Row major layout has the consecutive elements of a row next to each other.

Tensor With Row-Major Layout — 4x4 tensor with a row-major layout.

You can create row major layout tensors using any creation function (e.g. ttnn.zeros, ttnn.ones, ttnn.from_torch, etc.) by passing layout=ttnn.ROW_MAJOR_LAYOUT as an argument. .. code-block:: python

>>> import ttnn
>>> t = ttnn.zeros(ttnn.Shape([4, 4]), layout=ttnn.ROW_MAJOR_LAYOUT)
>>> print(t.layout)
Layout.ROW_MAJOR

ttnn.TILE_LAYOUT

In tile layout, the elements themselves are placed within a 32x32 square called a tile. The tiles themselves are then still stored in a row-major order. In order to transition to TILE_LAYOUT, ttnn.to_layout can be used. When the height or width of the tensor are not divisible by 32, padding is automatically provided.

Tensor With Tile Layout — 4x4 tensor stored using 2x2 tiles. Note that ttnn Tensors by default have 32x32 tiles. This image is for illustrative purposes only.

You can create tile layout tensors using any creation function (e.g. ttnn.full, ttnn.from_torch) by passing layout=ttnn.TILE_LAYOUT as an argument. You can also convert a row-major tensor to tile layout with ttnn.to_layout.

>>> import ttnn
>>> t = ttnn.zeros(ttnn.Shape([4, 4]), layout=ttnn.TILE_LAYOUT)
>>> print(t.layout)
Layout.TILE
>>> t = ttnn.full(ttnn.Shape([4, 4]), layout=ttnn.ROW_MAJOR_LAYOUT, fill_value=1.0)
>>> print(t.layout)
Layout.ROW_MAJOR
>>> t = ttnn.to_layout(t, ttnn.TILE_LAYOUT)
>>> print(t.layout)
Layout.TILE

Data inside the tile isn’t contiguous. Each tile is split into faces (“sub-tiles”). By default, tile size is 32x32, and face size is 16x16 – 4 faces per tile and each tile lies one after another contiguously in memory in row-major fashion (i.e., face0->face1->face2->face3 on the picture below)

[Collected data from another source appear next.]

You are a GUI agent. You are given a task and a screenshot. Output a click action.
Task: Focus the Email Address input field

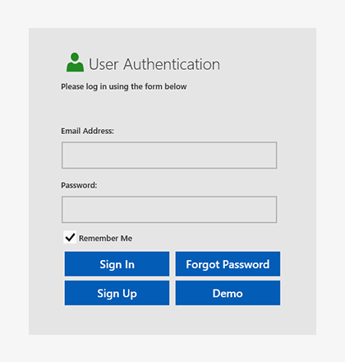coord(169,155)
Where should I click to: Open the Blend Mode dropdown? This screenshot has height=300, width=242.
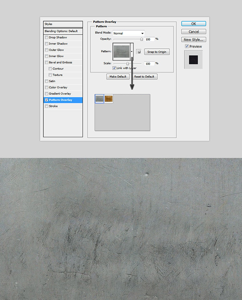click(x=128, y=33)
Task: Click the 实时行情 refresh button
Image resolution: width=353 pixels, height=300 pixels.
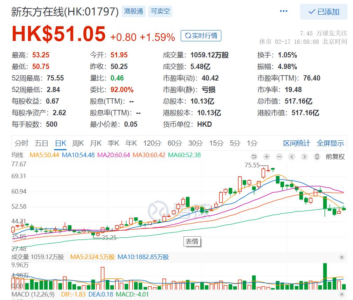Action: pos(201,36)
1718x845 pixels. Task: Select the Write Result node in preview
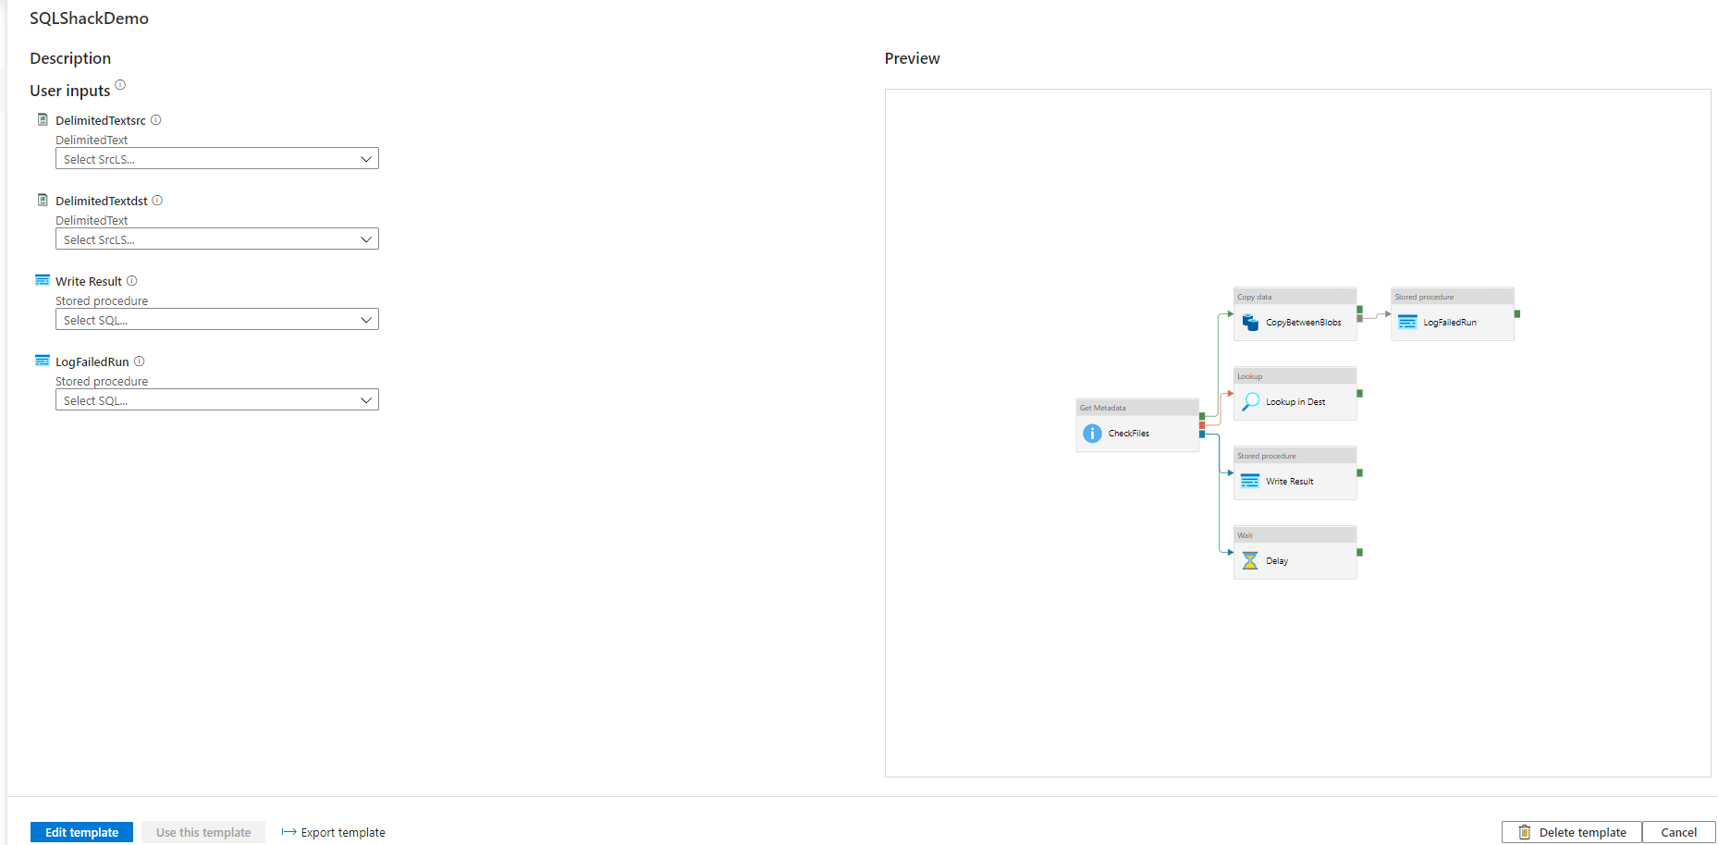click(1295, 481)
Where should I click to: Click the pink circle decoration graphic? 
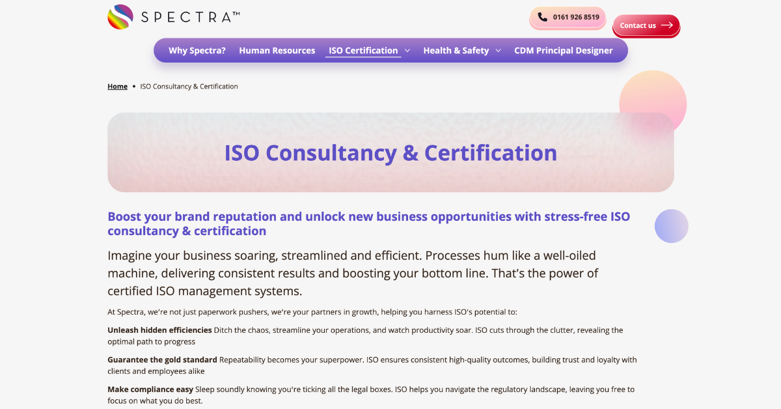coord(652,104)

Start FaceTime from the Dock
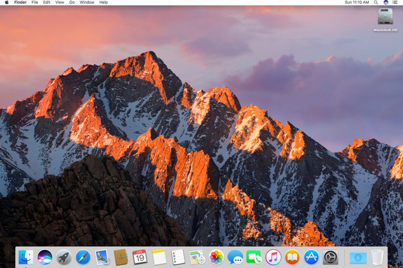[254, 257]
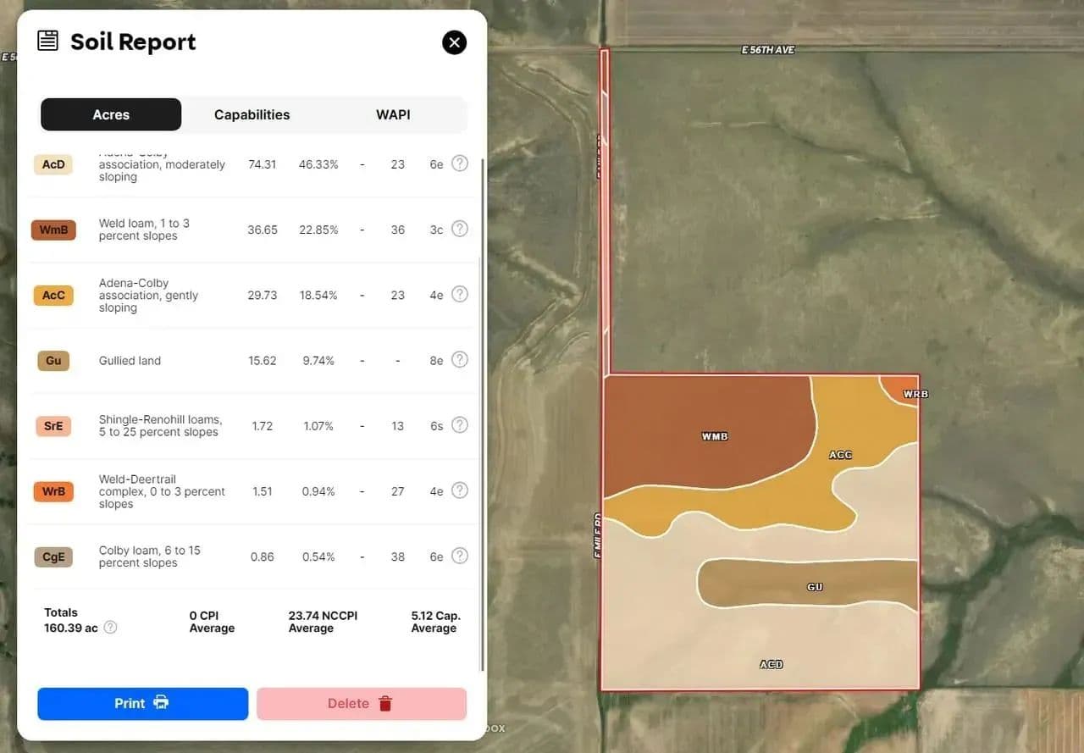Delete the soil report
Screen dimensions: 1084x753
tap(361, 704)
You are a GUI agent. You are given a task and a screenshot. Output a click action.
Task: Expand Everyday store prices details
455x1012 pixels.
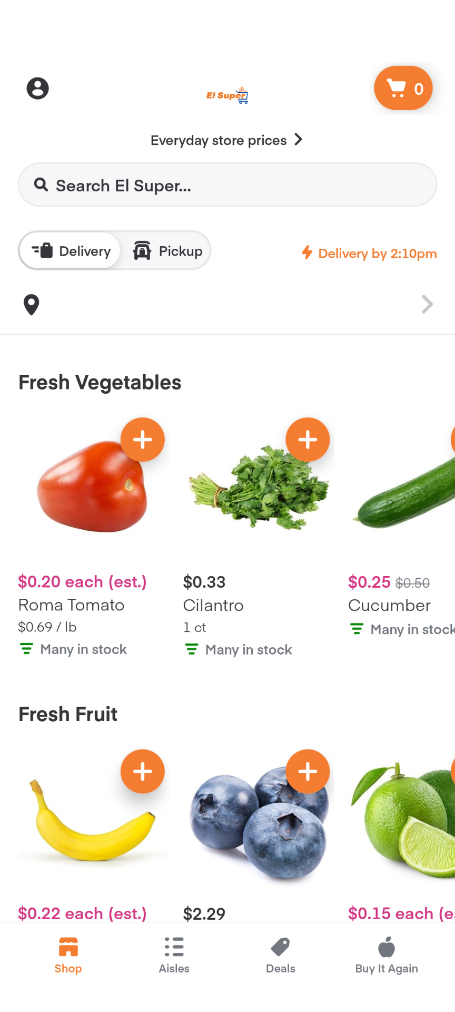coord(226,140)
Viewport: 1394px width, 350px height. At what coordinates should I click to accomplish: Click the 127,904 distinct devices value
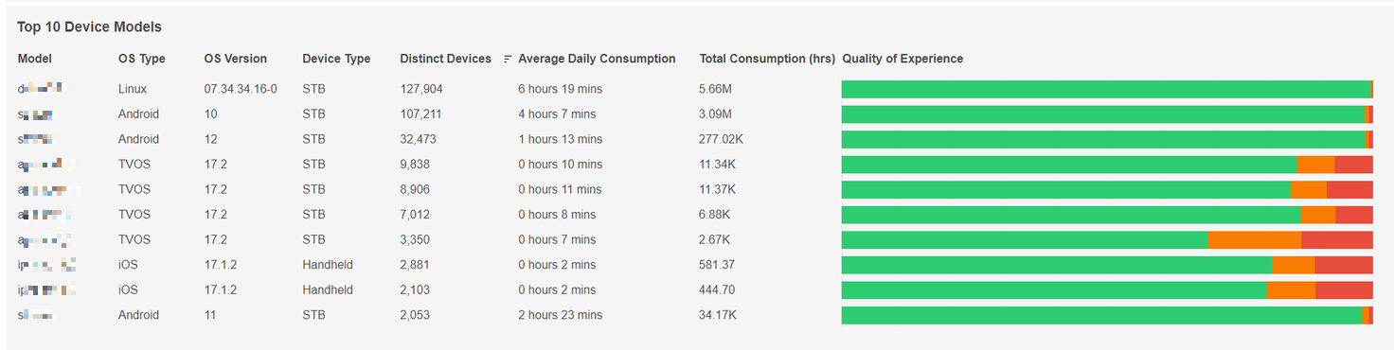(421, 89)
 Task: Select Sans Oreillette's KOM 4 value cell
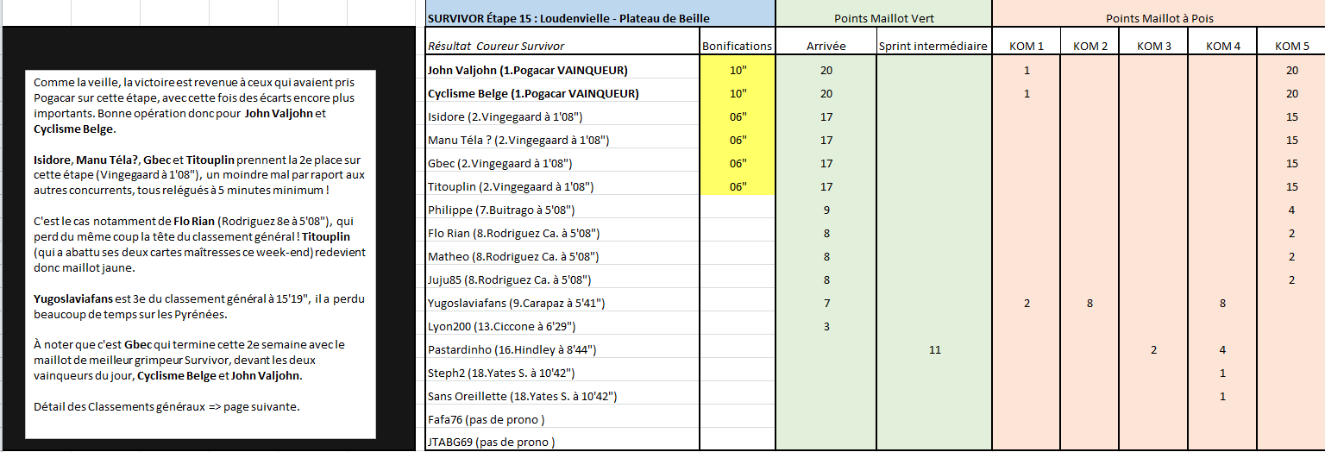pyautogui.click(x=1223, y=396)
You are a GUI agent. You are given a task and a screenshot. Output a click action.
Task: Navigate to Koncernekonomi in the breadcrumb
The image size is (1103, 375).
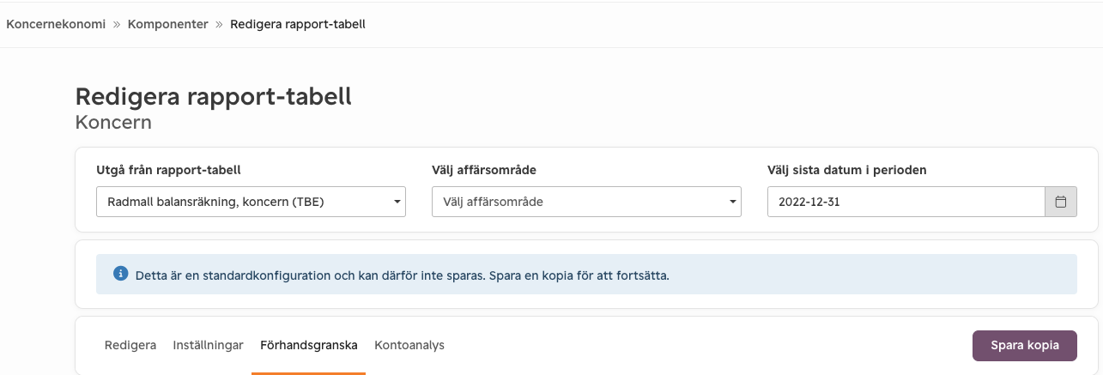pyautogui.click(x=56, y=24)

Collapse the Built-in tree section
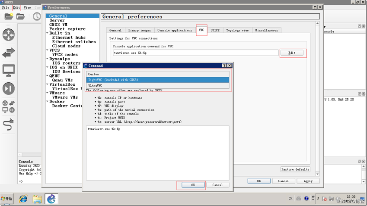(x=48, y=33)
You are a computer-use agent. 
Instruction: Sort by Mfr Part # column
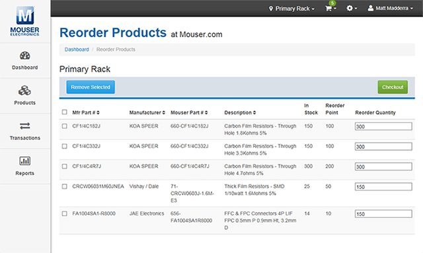[86, 112]
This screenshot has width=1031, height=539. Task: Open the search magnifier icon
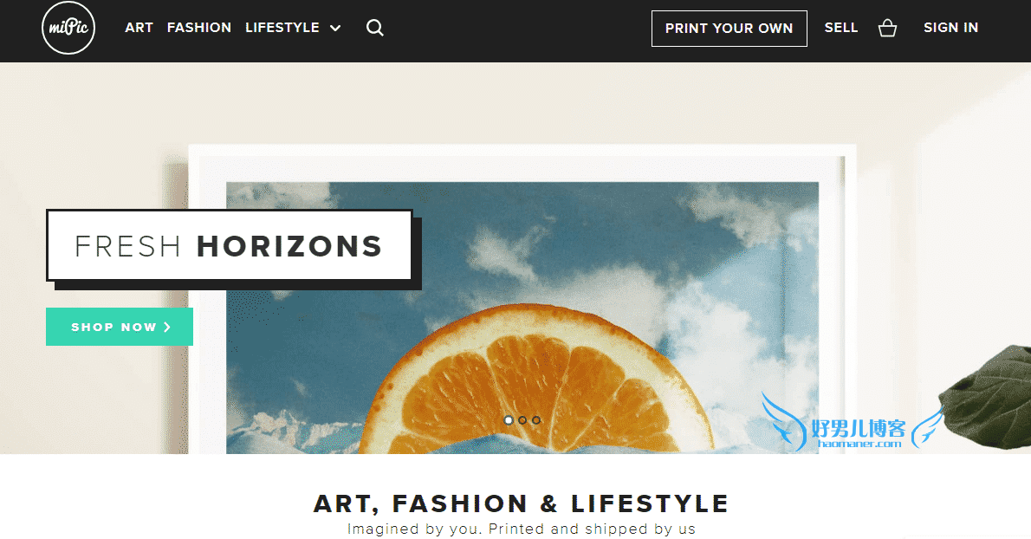point(375,28)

Tile Faces — A tile with 4 faces. Each face is 16x16 elements.

The reason for using faces is that the matrix engine natively multiplies 16x16 matrices, and tile multiplication is decomposed into multiple face multiplications.

To create a tensor with a tile layout, you can pass layout=ttnn.TILE_LAYOUT in most tensor-creation functions, or change row-major tensor with ttnn.to_layout. You can specify tile size and face orientation. If transpose_tile==true, then the faces’ order is transposed, i.e. they are placed in memory in col-major fashion (face0->face2->face1->face3 on the image above), and values inside faces are also transposed.

>>> import ttnn
>>> t = ttnn.zeros(ttnn.Shape([4, 4]), layout=ttnn.TILE_LAYOUT)
>>> print(t.layout)
Layout.TILE
>>> t = ttnn.from_torch(torch_t, layout=ttnn.TILE_LAYOUT, tile=ttnn.Tile((16, 32), transpose_tile=True))
>>> print(t.layout)
Layout.TILE
>>> print(t.tile)
Tile with shape: [16, 32]

Data Type

ttnn supports the following data types:

uint16
uint32
float32
bfloat16
bfloat8_b

Note

ttnn.Tensor uses a minimum of 4 bytes to store a row of the tensor in ttnn.ROW_MAJOR_LAYOUT on the device. That means that the width of a tensor on the device must be a multiple of 4 / sizeof(dtype). The exact numbers are shown below:

Required Width Multiples for Data Types
Data Type	Required Width Multiple
ttnn.uint16	2
ttnn.uint32	1
ttnn.float32	1
ttnn.bfloat16	2
ttnn.bfloat8_b	32 (Special case because the tensor has to be in tile layout)

Limitation of BFLOAT8_B

The BFLOAT8_B format utilizes a block-floating point (BFP) representation, where 16 consecutive numbers share a single exponent, determined by the largest value in the group.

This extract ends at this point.